* [What needs to be done] Images stay out; everything else in the records is to be set down exactly.

::: Task inputs :::

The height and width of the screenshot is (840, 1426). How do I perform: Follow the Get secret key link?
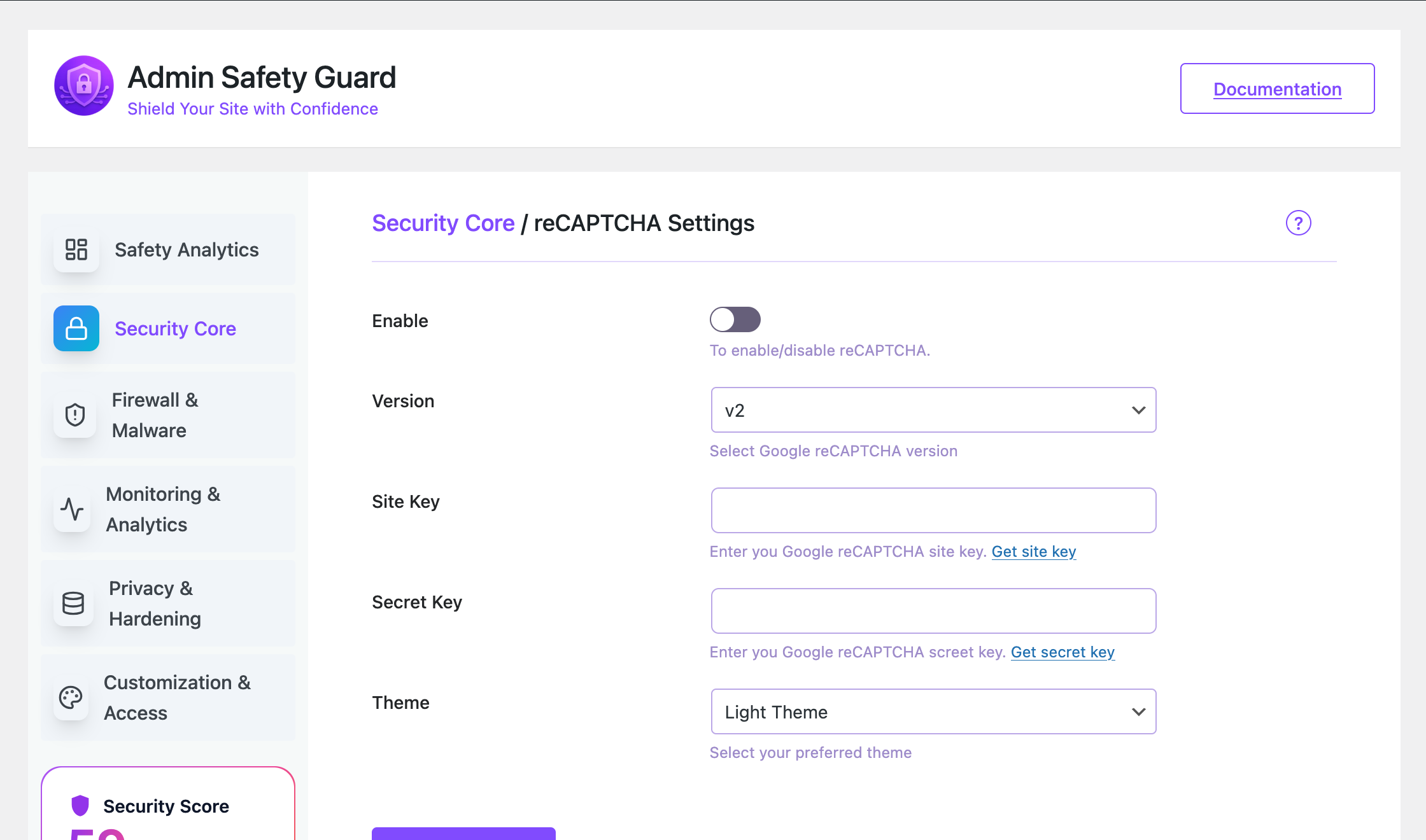pos(1062,652)
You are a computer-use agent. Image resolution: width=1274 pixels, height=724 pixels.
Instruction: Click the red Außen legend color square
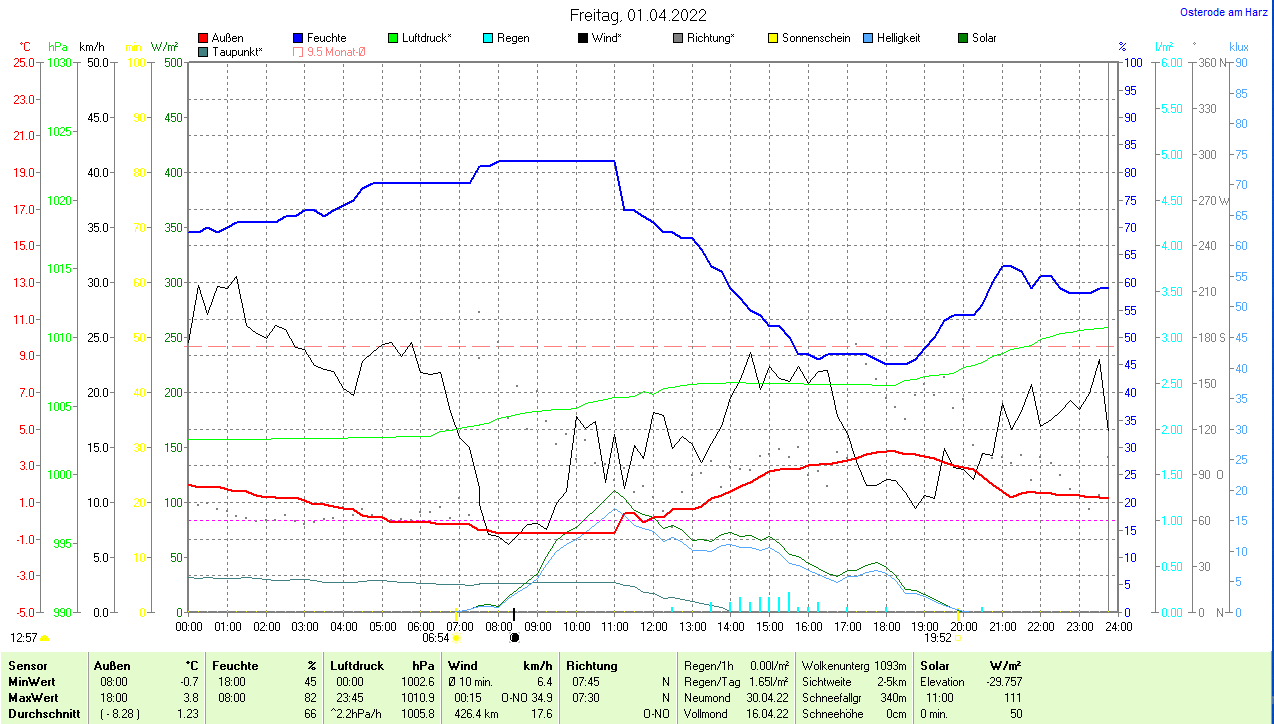[204, 38]
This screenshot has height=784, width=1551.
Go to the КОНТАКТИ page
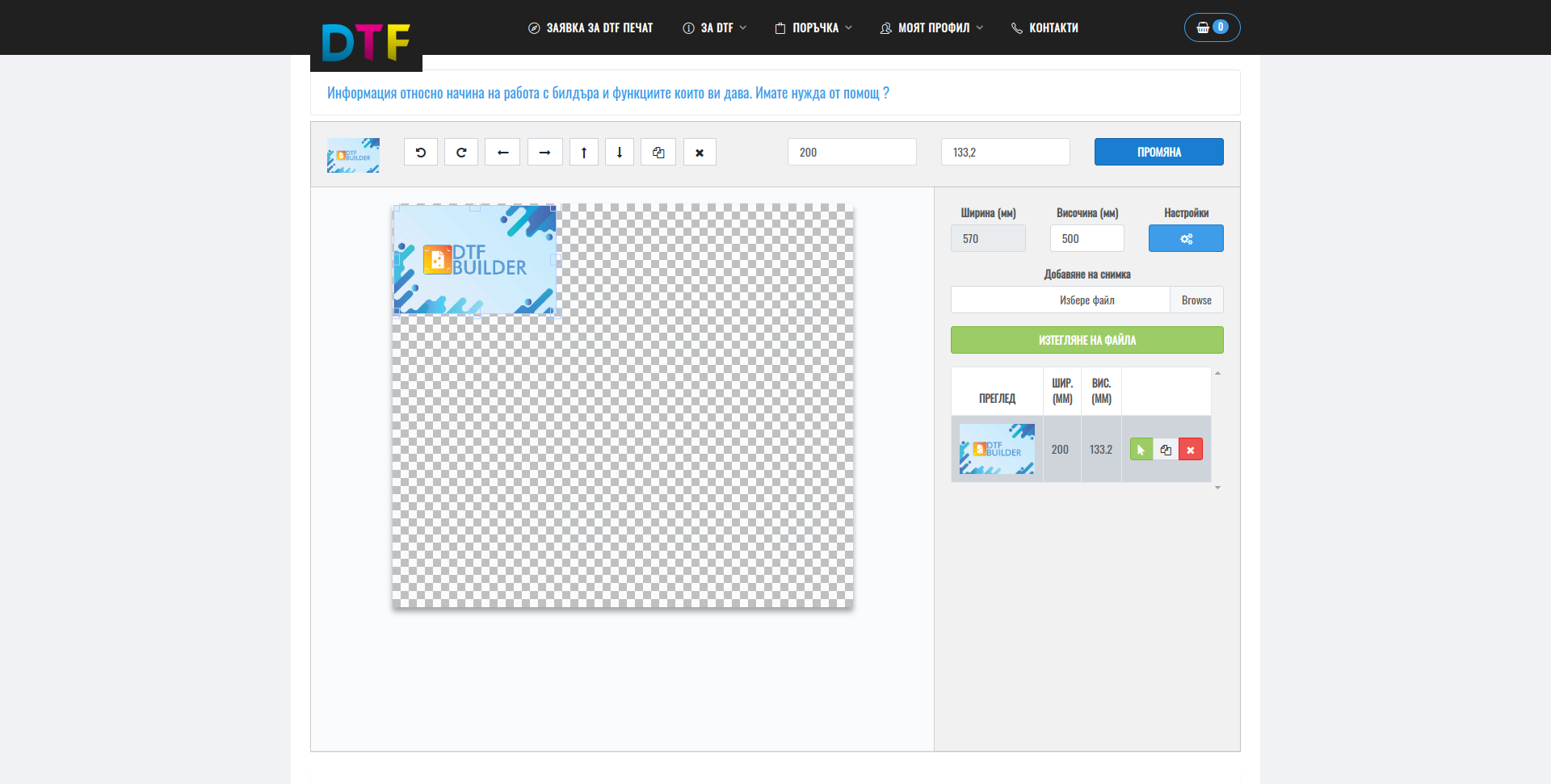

:::

* [Problem solution]
The height and width of the screenshot is (840, 1426). How do I perform: Follow the Get secret key link?
pos(1062,652)
You are a computer-use agent. Image resolution: width=1274 pixels, height=724 pixels.
Instruction: Click the red Außen legend color square
[204, 38]
This screenshot has height=784, width=1551.
Go to the КОНТАКТИ page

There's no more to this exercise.